**Task**
In the text about lupine, what kind of grains is lupine often used in place of?

**Excerpt provided**

This lovely lupine flower accompanies a substance, related to peanuts and soy, that could threaten your life.
This lovely lupine flower accompanies a substance, related to peanuts and soy, that could threaten your life.
Wikimedia Commons (Public Domain)

For most American consumers, the legume known as lupine—or lupin, in Europe, where it is more commonly found—is practically unknown. Get used to seeing it included more frequently, however, as an ingredient in gluten-free foods. Because of the fact that it can be ground and used as flour, this plant, related to both peanuts and soy, is often substituted for gluten-containing grains such as wheat. Yet due to its biological family ties, it can pack a serious allergic wallop.

Those who are allergic to peanuts already know that they must thoroughly check out the listed ingredients on food packaging. This is not always possible on items purchased without labeling, such as in restaurants, or at fairs, bake sales, etc. Even candy and other items sold by vending machines bear labels with their composition outlined somewhere on their wrappers, although this may not be visible until after purchase. Lupine, though, is new enough to the public over here so as not to raise too many alarms just yet. With its increasing popularity in this country, expect problems.

**Recorded data**

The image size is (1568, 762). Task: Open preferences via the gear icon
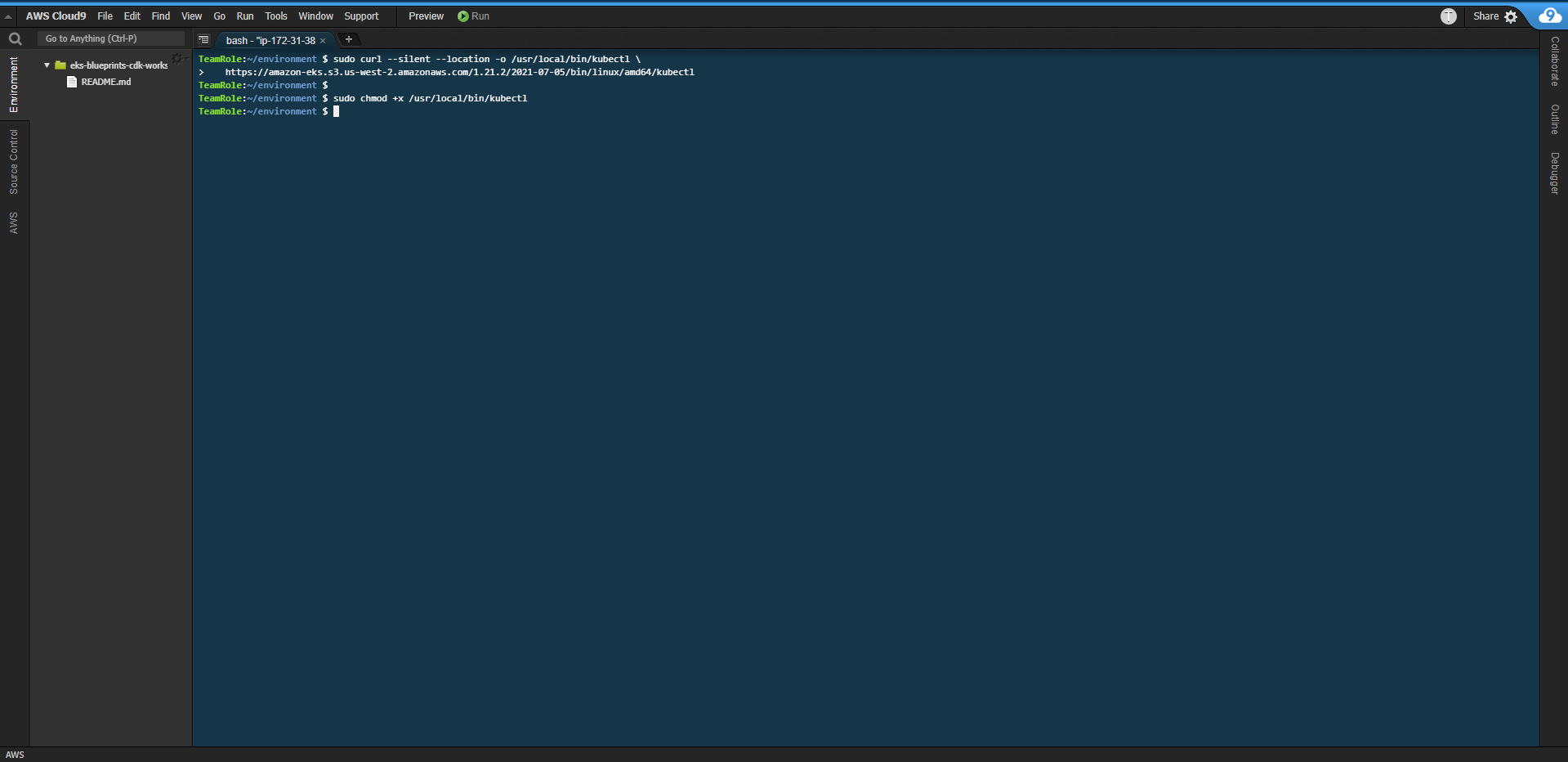(1511, 16)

**Task output**
Gluten-containing grains such as wheat.